The bust gazes upon a perfectly patinated pine display hutch that Knox nabbed on Facebook Marketplace for $20. It’s filled with earthenware from around the world, colorful plates and cups from Central and South America, stoneware tagines from the Middle East and terracotta vessels from flea markets near and far. It’s topped with a curated cluster of straw bags.
Which brings us to Knox’s biggest score—Santoyo himself. In true Knox style, she didn’t find him the way most people match up with a romantic partner online. In 2008, she had just graduated from the Savannah College of Art and Design and knew she didn’t want to head back home to D.C. She was curious about Chicago, so she planned to spend her Spring Break there and posted on Craigslist looking for a tour guide to show her around for a day. Santoyo answered the call.
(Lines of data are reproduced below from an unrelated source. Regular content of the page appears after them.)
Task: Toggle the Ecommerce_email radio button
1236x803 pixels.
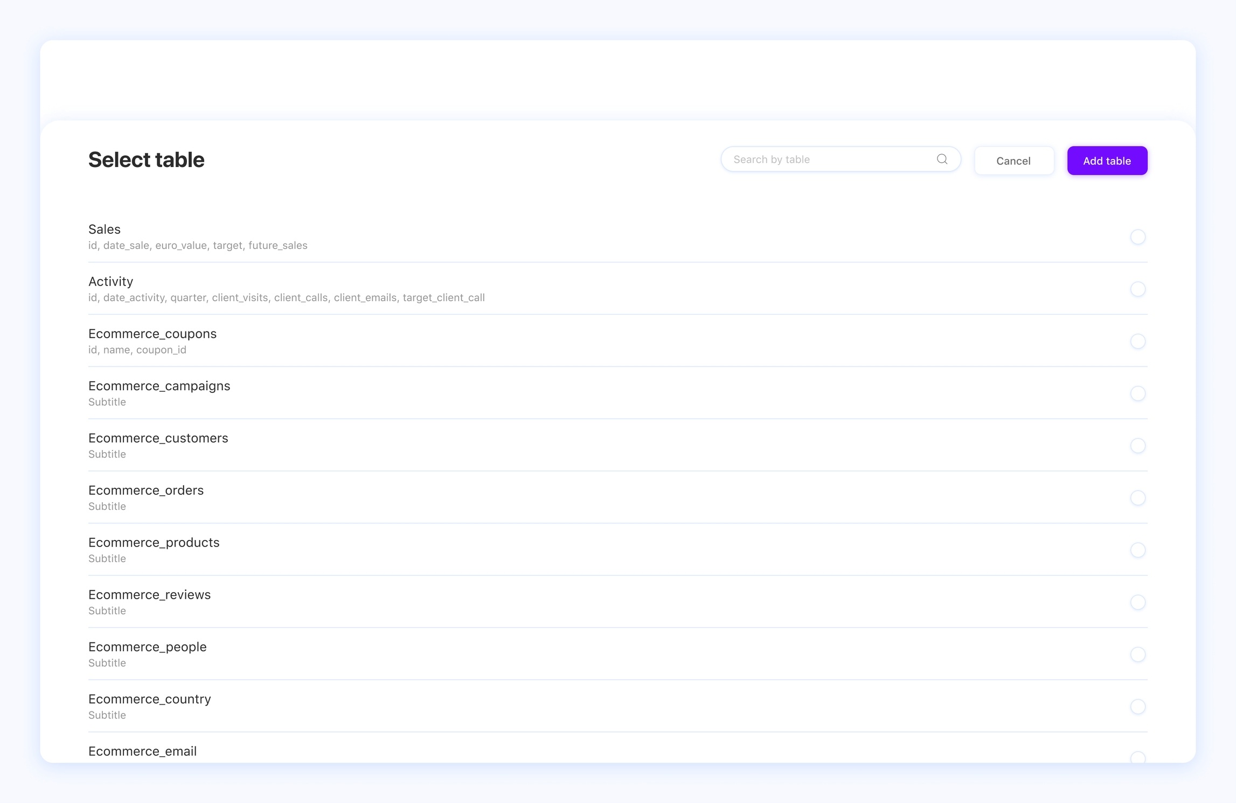Action: click(x=1137, y=757)
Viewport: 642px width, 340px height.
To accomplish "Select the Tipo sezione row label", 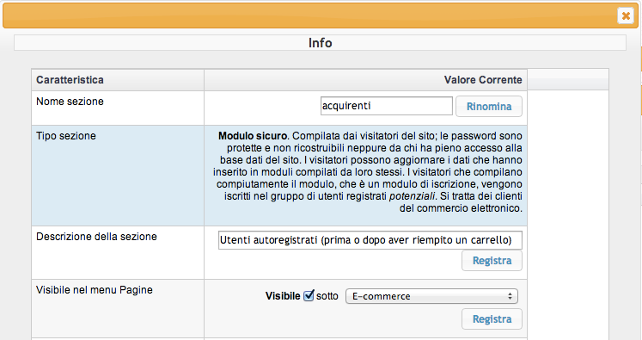I will 66,136.
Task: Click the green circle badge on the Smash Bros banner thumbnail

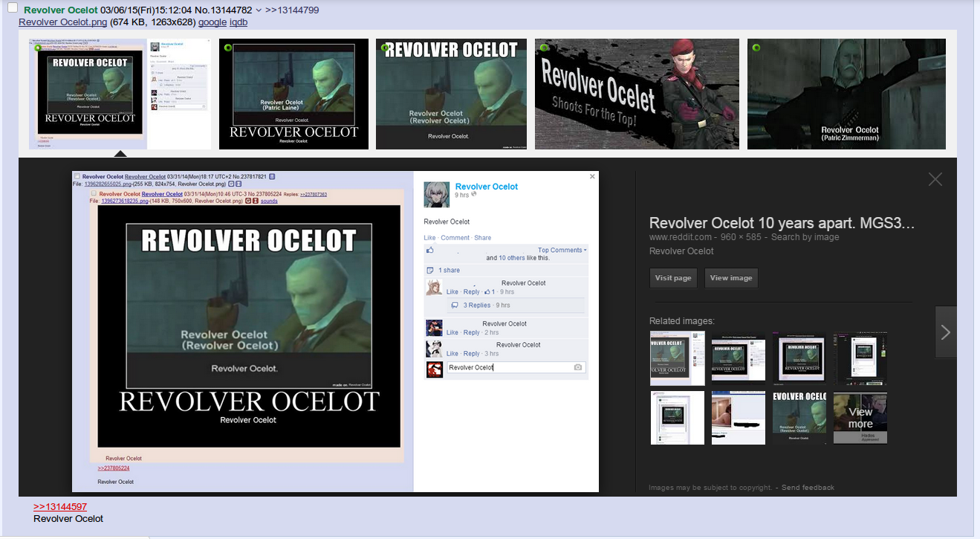Action: 543,46
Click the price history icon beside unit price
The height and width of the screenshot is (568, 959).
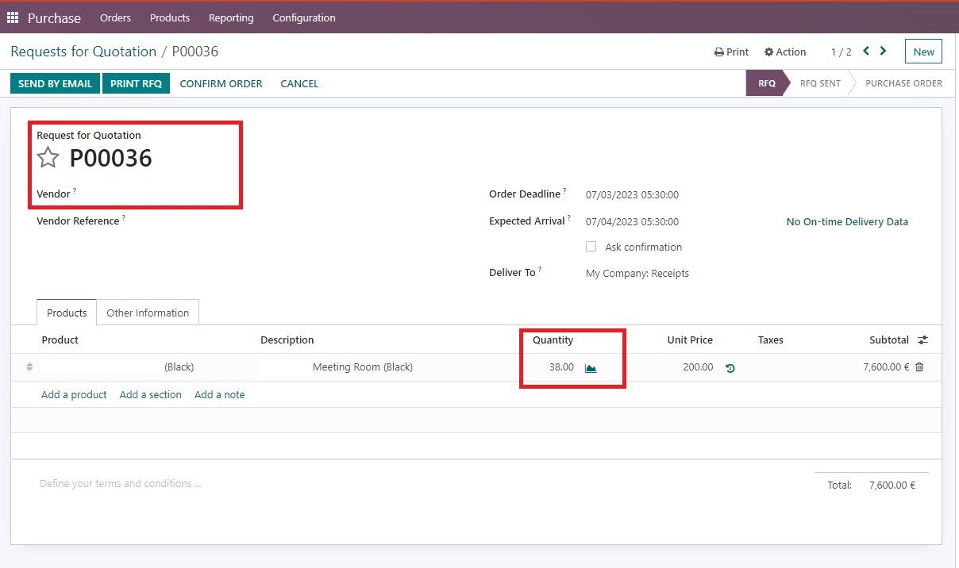click(730, 368)

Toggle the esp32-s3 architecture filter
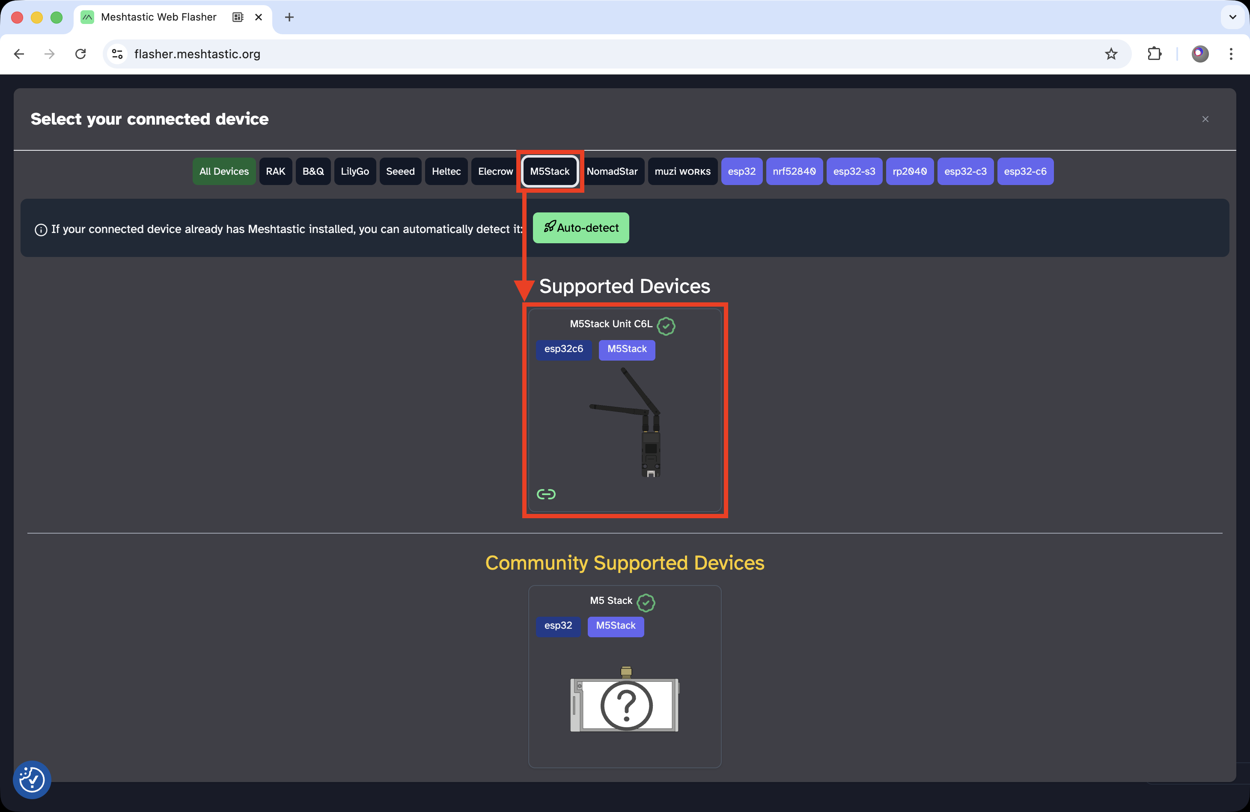point(853,171)
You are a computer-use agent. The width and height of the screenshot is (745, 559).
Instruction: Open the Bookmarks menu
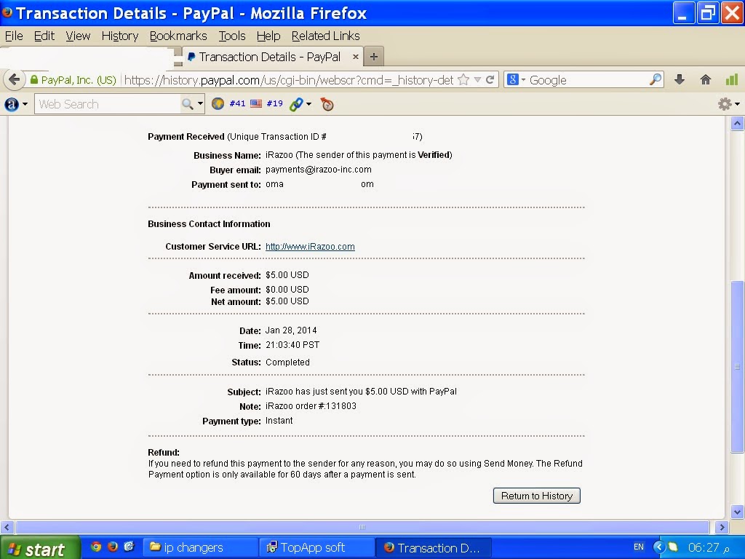178,36
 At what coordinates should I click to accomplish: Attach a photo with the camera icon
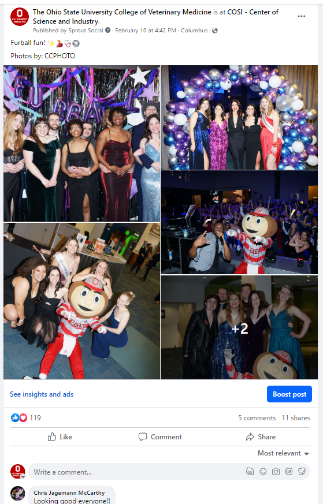pos(276,472)

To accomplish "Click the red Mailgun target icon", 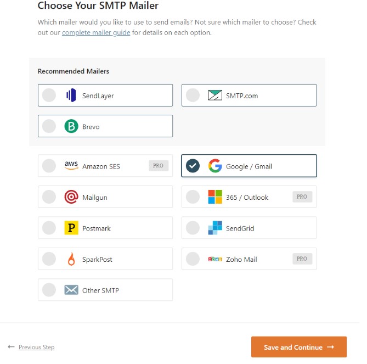I will (71, 197).
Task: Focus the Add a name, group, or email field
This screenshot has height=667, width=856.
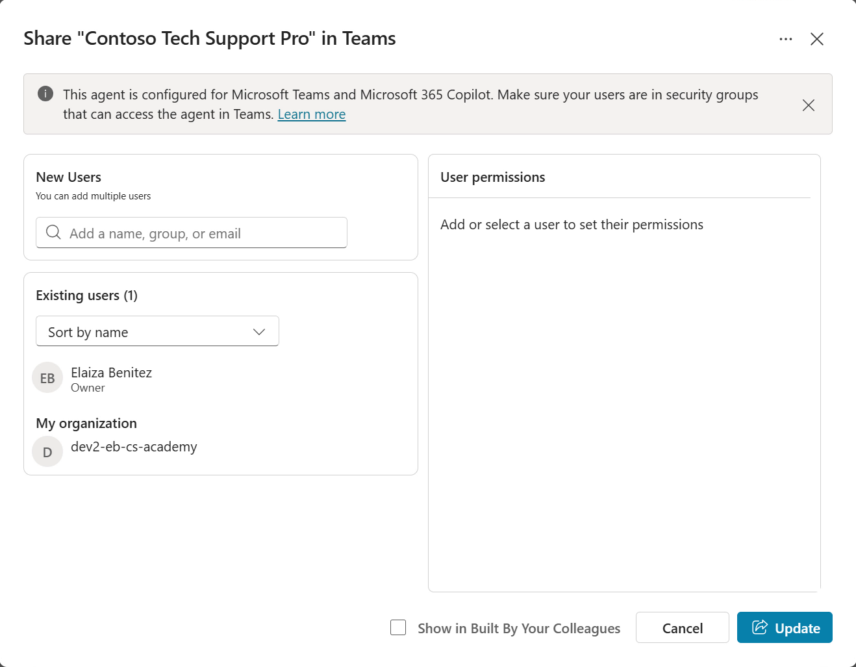Action: tap(201, 233)
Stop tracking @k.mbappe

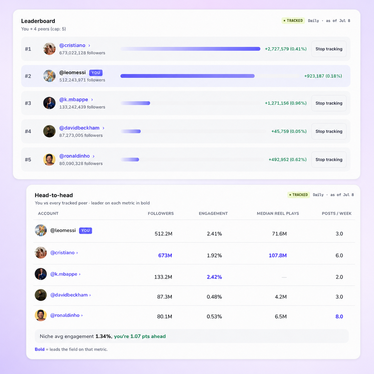pos(329,103)
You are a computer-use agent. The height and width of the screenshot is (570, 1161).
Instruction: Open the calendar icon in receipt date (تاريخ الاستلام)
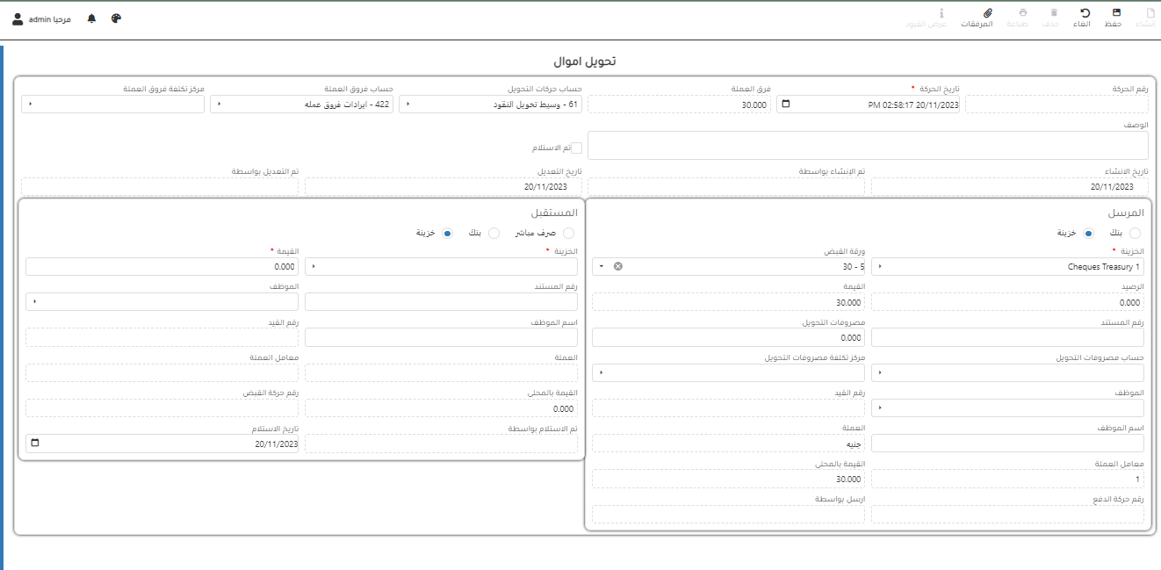35,444
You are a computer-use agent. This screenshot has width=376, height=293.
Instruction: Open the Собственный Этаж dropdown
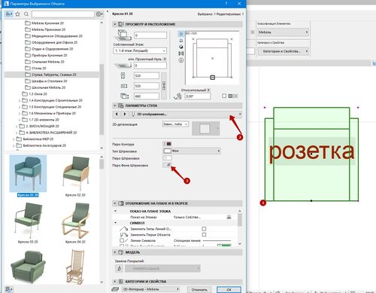(140, 50)
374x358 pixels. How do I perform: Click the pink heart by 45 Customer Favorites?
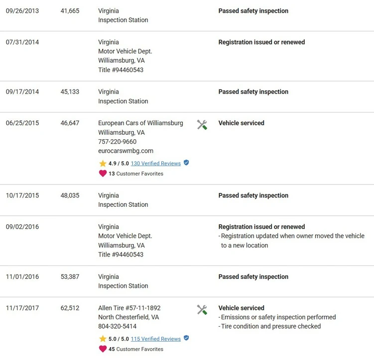[x=103, y=349]
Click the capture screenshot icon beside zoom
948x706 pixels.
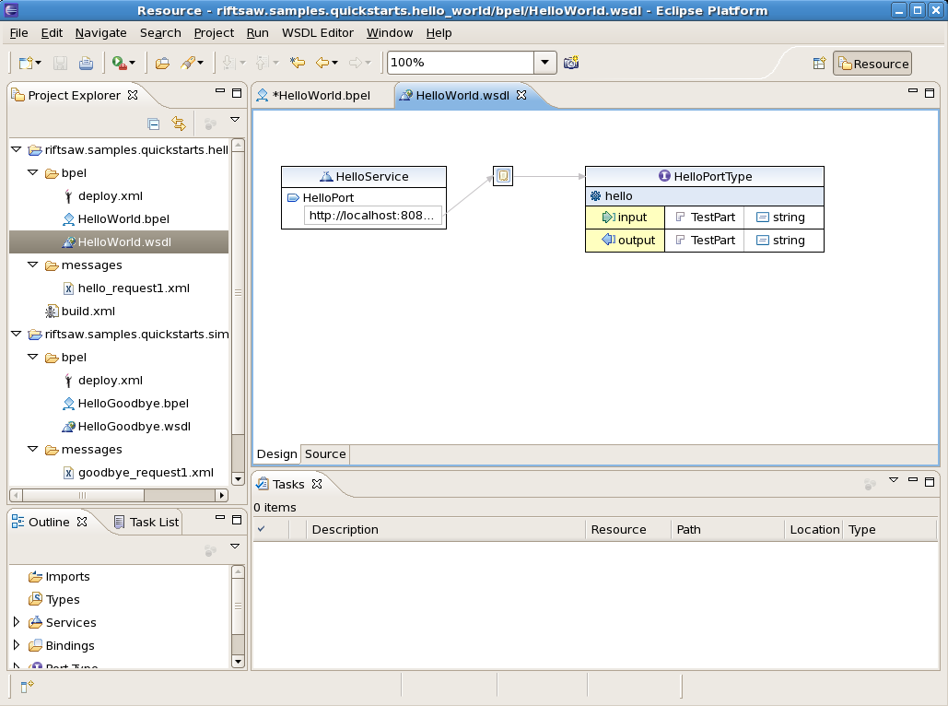571,63
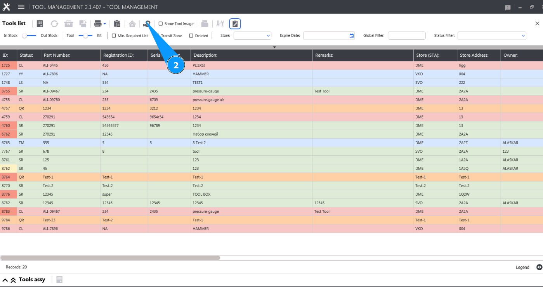
Task: Toggle the In Stock / Out Stock switch
Action: [29, 36]
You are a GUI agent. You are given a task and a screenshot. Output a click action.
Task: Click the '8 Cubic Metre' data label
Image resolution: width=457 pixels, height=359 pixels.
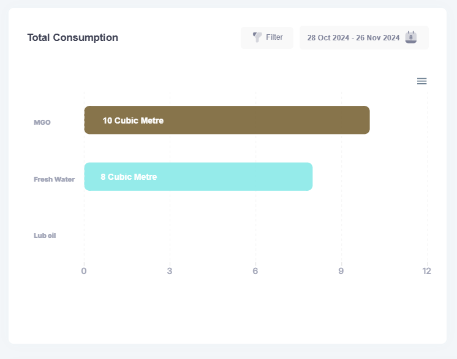[x=129, y=177]
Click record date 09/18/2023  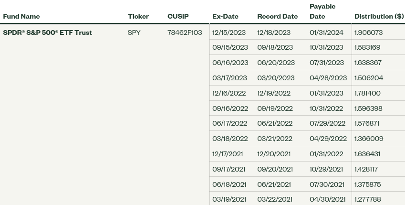(275, 47)
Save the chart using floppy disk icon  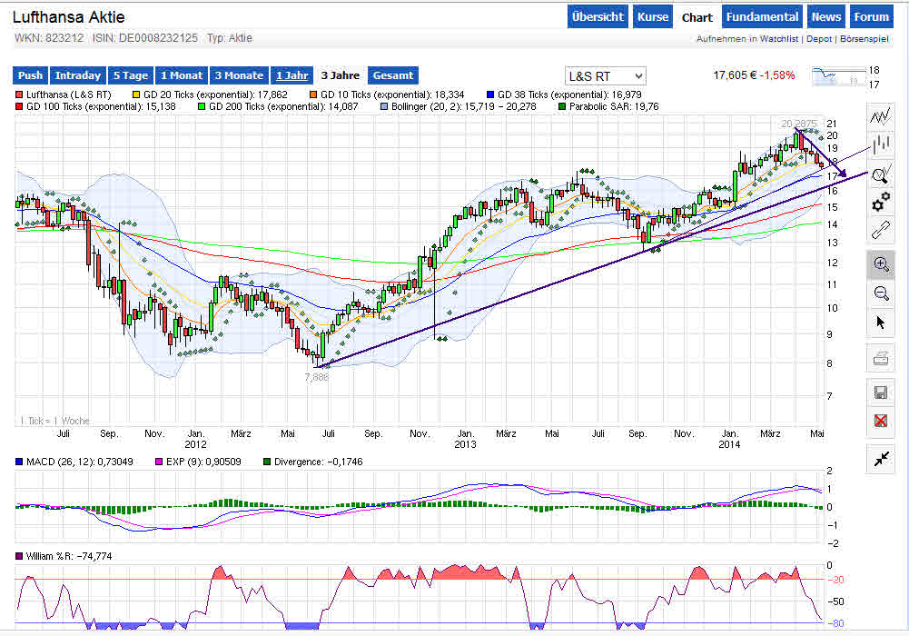881,393
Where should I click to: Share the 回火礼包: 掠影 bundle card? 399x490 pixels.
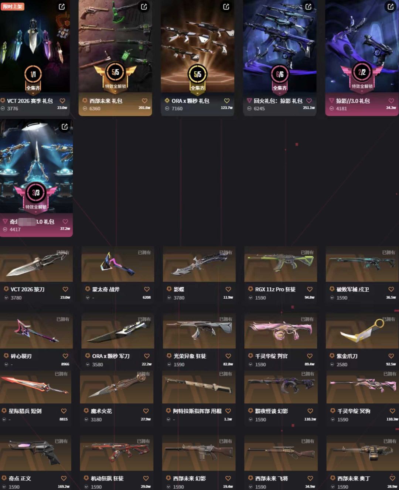[308, 7]
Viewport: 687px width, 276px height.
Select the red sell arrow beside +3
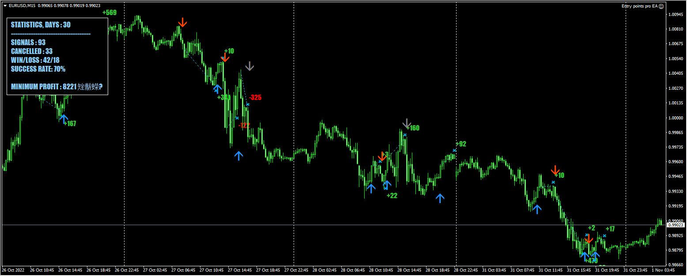(382, 157)
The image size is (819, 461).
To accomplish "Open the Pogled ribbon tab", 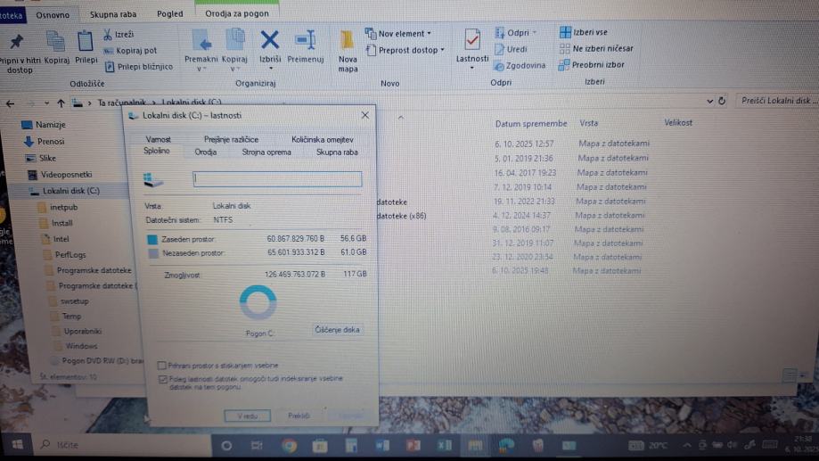I will coord(169,14).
“I literally cleared my schedule and showed her all my favorite places,” says Santoyo, who arrived at their first meet-up at a pizza joint wearing a suit. While Knox always knows a keeper when she sees it, Santoyo’s instincts aren’t too shabby either.
“I knew she was the one when she reached across the table, grabbed my pizza that I was eating and was like, ‘I’m gonna have a slice.’ I think she ate half my pizza. The rest is history.”
This story was produced in partnership with Represent Collaborative, a non-profit media initiative producing stories about Black and brown communities.